- WHAT TO WORK ON -
Write out the following listing's lines from the one with "Given: Open the video" to the one with "Viewport: 587px width, 456px height.", exactly, with both included and no others.

- DATA IN THIS EXERCISE -
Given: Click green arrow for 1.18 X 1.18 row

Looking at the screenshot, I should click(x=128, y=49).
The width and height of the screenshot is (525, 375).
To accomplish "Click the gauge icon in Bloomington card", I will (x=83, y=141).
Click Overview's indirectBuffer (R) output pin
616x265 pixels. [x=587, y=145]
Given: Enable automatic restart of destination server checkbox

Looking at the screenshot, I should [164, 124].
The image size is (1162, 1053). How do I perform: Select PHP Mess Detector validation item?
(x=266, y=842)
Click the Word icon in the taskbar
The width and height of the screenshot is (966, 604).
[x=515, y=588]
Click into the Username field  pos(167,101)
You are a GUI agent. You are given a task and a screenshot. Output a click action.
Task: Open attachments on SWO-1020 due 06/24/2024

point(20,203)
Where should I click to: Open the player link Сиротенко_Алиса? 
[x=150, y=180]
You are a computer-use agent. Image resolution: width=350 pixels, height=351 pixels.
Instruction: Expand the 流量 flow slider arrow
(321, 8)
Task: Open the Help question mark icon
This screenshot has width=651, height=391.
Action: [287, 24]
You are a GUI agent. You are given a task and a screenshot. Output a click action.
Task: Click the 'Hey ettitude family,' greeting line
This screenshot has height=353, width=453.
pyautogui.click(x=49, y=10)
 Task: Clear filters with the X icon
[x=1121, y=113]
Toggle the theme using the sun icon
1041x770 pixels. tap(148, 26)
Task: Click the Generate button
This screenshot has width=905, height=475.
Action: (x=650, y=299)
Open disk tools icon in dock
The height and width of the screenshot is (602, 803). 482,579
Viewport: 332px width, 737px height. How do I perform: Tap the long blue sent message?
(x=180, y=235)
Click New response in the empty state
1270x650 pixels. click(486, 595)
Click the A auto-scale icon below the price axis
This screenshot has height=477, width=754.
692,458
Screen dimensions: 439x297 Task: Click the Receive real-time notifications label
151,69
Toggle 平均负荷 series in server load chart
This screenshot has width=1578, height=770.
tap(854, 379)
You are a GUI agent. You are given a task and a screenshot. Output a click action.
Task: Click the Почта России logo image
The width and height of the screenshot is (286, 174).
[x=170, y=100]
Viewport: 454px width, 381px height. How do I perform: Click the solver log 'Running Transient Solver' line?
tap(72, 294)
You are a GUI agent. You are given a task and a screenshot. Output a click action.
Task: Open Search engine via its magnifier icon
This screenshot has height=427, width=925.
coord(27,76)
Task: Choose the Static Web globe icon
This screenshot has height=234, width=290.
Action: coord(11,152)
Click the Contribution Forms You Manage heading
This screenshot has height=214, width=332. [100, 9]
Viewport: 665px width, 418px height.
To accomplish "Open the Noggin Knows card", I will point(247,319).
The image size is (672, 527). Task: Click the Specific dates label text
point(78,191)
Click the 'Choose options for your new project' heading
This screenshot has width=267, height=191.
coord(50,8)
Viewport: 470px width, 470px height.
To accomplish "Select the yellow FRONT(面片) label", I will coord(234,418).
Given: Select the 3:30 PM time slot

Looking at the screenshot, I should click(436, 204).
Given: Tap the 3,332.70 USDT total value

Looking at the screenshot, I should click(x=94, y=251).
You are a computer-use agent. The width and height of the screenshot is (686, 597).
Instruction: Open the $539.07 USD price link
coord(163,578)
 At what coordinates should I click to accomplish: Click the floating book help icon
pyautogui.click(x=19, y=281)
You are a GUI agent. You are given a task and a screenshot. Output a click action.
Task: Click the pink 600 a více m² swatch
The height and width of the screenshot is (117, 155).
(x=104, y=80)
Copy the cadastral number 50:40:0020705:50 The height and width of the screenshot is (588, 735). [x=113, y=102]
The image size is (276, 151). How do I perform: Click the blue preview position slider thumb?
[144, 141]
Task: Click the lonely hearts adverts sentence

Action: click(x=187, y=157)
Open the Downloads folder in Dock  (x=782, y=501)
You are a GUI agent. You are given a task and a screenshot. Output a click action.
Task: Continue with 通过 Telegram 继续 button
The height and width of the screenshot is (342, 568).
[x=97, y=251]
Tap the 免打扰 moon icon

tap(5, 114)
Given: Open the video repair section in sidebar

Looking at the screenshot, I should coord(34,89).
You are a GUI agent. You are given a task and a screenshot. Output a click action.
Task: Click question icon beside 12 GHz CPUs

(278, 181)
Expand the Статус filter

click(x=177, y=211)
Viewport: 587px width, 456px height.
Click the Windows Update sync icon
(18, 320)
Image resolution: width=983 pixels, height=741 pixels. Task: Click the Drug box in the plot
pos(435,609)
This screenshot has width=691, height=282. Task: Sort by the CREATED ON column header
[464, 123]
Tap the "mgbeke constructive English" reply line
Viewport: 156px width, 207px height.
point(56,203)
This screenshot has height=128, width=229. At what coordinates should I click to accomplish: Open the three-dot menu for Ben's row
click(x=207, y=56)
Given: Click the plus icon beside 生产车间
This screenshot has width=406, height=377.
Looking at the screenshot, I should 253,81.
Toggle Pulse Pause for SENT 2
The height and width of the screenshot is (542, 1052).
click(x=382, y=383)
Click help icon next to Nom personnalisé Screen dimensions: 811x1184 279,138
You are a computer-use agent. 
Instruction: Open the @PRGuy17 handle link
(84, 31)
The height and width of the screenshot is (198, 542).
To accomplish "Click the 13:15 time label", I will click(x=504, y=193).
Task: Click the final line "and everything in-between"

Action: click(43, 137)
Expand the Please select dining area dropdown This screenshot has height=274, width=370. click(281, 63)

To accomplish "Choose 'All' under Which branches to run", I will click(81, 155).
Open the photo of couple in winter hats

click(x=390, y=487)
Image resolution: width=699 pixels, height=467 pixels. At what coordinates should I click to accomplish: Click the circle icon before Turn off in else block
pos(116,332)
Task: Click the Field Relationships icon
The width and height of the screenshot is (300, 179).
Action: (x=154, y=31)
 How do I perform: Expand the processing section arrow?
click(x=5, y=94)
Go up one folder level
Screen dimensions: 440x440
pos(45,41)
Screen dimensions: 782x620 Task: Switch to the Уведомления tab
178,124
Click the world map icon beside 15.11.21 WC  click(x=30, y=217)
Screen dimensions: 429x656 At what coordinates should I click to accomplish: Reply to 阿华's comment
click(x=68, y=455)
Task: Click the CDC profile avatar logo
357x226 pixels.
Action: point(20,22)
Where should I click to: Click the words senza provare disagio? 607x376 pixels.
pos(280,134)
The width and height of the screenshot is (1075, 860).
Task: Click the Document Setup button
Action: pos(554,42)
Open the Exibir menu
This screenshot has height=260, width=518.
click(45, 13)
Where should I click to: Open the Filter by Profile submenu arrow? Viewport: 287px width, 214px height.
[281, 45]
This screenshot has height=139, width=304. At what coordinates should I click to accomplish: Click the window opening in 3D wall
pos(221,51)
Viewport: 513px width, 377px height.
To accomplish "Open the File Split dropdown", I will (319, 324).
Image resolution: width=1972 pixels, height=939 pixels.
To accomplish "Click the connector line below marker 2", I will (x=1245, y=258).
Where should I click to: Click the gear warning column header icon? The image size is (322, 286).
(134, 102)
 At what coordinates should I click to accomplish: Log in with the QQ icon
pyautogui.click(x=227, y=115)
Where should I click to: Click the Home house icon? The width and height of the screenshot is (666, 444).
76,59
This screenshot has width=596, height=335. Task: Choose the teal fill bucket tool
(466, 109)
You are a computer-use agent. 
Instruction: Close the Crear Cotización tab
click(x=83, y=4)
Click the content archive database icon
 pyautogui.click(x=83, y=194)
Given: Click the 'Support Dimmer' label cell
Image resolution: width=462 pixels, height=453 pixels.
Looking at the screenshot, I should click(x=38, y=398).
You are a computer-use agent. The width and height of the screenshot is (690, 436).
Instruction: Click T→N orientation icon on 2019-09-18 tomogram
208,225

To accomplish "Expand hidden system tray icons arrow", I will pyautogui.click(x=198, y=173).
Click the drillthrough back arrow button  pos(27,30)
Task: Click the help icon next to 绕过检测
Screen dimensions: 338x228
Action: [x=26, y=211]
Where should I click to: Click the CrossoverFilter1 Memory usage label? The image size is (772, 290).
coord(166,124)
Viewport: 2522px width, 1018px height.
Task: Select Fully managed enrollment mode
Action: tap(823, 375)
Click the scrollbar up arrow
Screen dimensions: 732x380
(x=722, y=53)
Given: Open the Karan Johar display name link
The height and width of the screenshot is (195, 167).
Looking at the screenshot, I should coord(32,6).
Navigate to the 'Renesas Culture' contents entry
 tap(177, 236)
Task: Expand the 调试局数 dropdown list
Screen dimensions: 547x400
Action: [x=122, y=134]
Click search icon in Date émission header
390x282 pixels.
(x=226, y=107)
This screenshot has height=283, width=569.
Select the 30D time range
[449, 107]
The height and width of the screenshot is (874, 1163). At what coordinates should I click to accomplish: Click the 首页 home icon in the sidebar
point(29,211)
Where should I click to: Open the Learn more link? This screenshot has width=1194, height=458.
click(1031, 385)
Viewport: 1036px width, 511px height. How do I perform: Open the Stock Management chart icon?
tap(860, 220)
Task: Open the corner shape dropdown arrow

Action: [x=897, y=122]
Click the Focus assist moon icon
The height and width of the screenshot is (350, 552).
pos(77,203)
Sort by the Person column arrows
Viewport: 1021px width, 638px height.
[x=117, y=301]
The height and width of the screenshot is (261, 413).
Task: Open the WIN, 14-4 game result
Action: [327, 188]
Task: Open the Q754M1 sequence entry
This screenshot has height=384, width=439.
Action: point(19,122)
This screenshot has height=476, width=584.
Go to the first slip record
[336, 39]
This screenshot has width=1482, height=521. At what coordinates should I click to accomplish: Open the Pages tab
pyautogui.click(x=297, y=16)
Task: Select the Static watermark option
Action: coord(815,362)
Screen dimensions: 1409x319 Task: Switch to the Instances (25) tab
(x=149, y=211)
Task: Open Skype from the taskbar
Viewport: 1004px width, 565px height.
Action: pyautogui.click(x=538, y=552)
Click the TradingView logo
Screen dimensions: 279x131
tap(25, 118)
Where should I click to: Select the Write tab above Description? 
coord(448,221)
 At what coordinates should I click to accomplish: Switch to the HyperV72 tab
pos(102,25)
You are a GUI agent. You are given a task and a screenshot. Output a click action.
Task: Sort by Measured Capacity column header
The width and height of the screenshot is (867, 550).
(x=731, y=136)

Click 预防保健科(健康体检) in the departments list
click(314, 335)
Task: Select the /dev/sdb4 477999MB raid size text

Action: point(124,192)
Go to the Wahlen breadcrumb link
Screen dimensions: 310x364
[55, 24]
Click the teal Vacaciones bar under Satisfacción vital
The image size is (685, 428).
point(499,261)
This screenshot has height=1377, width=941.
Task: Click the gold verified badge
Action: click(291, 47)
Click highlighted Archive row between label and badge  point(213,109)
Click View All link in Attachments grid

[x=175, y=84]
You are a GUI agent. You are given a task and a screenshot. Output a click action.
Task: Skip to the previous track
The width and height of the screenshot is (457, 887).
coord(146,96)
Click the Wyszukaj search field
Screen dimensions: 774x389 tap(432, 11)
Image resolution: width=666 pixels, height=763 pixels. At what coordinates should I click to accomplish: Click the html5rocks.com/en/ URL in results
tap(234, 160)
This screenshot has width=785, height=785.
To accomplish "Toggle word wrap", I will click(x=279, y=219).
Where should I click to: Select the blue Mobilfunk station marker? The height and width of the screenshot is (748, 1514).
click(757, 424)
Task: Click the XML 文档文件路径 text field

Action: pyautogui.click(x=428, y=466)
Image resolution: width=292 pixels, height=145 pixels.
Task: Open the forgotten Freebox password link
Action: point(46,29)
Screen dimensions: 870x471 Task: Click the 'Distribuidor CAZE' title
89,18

- YOUR SOLUTION -
Given: Open the video repair section in sidebar

Looking at the screenshot, I should coord(34,89).
You are a GUI agent. You are given a task and a screenshot. Output a click action.
Task: Click question icon beside 12 GHz CPUs

(278, 181)
Expand the Статус filter

click(x=177, y=211)
Viewport: 587px width, 456px height.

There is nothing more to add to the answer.